JOBS:
a – In the passage on Obama's 2016 visit to Cuba, which sitting US president had visited Cuba before Obama, and in what year?
b – Reproduce everything in the passage on Obama's visit to Cuba from "Meanwhile, politics in" down to "subject of debate.".
c – Take the passage on Obama's visit to Cuba further, beginning after its final sentence.

Meanwhile, politics in Washington—Barack Obama’s visit promising “normalization” in 2016, Donald Trump’s reversal of those policies and the election of Joe Biden—have once again made the relationship between the two nations a subject of debate.

US President Obama and Cuban leader Castro at Estadio Latinoamericano during Obama’s visit to Havana. [State Department photo/ Public Domain]

Barack Obama was the first US president in office, after President Calvin Coolidge in 1928, to visit Cuba in March 2016. Obama openly declared his opposition to the US embargo, telling Cubans that “we share the same blood,” echoing the words of his announcement of possible normalization on December 17, 2014: “Todos somos Americanos.” “We are all Americans.”

“Obama stated the obvious: Washington’s Cuba policy had never worked; there was no logical reason to continue it. He also broadcast his willingness to enter into bilateral talks with Cuba – without any preconditions” (p. 455). Ferrer is pleased with this. “Here was a modern American president using the word ‘American’ as something other than a synonym for the United States.”

EXTRACTED MATERIAL:
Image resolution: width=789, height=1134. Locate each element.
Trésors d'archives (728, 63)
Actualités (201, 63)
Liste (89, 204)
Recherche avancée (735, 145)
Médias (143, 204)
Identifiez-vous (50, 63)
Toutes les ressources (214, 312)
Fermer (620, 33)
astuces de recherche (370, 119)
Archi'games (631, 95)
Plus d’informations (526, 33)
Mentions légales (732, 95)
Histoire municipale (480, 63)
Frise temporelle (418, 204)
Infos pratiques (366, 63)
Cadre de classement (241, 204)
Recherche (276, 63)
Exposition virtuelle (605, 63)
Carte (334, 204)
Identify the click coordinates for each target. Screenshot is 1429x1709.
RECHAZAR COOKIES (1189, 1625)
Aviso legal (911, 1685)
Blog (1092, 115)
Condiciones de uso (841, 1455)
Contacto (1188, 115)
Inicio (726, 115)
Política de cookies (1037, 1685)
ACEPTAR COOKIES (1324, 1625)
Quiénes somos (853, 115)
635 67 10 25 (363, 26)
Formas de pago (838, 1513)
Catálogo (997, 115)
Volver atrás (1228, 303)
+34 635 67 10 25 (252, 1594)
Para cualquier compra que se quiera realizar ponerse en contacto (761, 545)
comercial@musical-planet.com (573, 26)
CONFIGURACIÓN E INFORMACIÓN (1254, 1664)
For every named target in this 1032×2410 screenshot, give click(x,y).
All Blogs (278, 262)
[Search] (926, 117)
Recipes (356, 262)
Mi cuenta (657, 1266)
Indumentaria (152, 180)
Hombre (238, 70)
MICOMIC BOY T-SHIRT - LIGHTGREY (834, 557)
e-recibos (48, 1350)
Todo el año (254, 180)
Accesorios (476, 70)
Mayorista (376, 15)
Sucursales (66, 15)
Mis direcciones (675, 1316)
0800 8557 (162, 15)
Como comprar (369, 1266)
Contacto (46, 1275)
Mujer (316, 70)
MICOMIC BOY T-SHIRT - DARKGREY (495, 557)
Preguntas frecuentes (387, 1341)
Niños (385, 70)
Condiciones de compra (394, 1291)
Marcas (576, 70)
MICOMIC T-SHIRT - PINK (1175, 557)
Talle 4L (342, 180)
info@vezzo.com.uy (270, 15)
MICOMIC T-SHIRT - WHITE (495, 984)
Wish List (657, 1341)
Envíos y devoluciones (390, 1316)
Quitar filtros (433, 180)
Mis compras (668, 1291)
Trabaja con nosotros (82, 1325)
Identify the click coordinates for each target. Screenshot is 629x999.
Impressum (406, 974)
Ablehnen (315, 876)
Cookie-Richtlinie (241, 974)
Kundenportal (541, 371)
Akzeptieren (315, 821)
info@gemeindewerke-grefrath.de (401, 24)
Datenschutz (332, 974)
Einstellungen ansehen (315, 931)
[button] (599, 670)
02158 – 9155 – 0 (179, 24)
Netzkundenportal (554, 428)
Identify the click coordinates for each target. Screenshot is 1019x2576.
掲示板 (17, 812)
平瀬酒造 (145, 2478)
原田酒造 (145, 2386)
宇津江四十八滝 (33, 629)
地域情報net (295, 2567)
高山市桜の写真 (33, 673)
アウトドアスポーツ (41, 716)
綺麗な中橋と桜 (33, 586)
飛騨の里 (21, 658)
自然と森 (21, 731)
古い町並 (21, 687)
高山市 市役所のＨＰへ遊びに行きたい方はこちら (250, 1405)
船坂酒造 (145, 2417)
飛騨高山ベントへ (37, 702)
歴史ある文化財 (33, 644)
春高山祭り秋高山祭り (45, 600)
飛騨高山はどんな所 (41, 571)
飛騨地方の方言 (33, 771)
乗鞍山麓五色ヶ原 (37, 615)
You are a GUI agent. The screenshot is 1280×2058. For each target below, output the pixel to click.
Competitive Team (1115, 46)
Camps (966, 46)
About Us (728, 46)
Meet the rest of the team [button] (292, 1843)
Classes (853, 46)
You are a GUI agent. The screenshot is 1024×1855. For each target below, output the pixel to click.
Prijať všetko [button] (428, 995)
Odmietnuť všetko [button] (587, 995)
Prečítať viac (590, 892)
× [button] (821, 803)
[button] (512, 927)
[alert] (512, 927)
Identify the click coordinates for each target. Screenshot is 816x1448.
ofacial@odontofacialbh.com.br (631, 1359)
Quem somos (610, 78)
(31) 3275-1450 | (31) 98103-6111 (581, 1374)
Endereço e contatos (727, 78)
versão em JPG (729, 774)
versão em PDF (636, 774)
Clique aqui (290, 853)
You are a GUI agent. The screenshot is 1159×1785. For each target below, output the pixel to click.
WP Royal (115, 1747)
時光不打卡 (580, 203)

ANSWERS TO THE EXERCISE:
a – Calvin Coolidge, in 1928.

b –
Meanwhile, politics in Washington—Barack Obama’s visit promising “normalization” in 2016, Donald Trump’s reversal of those policies and the election of Joe Biden—have once again made the relationship between the two nations a subject of debate.

c –
However, with only eight months to live, 89-year-old Fidel Castro was not convinced. “The first thing we must consider,” he wrote in the state newspaper Granma, “is that our lives are but a fraction of a historical second and that humans tend to over-value their role in history” (p. 462).

Obama and Washington quickly provided proof of Fidel’s hypothesis. For instance, though Obama issued an executive order calling for the closure of the US detention center at Guantanamo, it has remained in use even up to today.

Ben Rhodes, the deputy national security adviser during Obama, who is credited in Ferrer’s book as the architect of the Obama administration’s all-too-brief normalization of relations with Cuba, told Ferrer that he wished he could have read “Cuba: An American History.” before starting that project.

When the 45th American president, Donald Trump, took office, not much was left of the Obama approach. Before Trump took office, he had already investigated the possibility of building hotels in Cuba, contrary to American law. The ban on money transfers was also reinstated, although Cubans in the United States were allowed to send cash aid to relatives on the island during the decades of embargo prior to Trump’s order in November 2020.

The current US government under Biden also says, in addition to empty expressions of support for the Cuban people, that its Cuba policy is “on pause”.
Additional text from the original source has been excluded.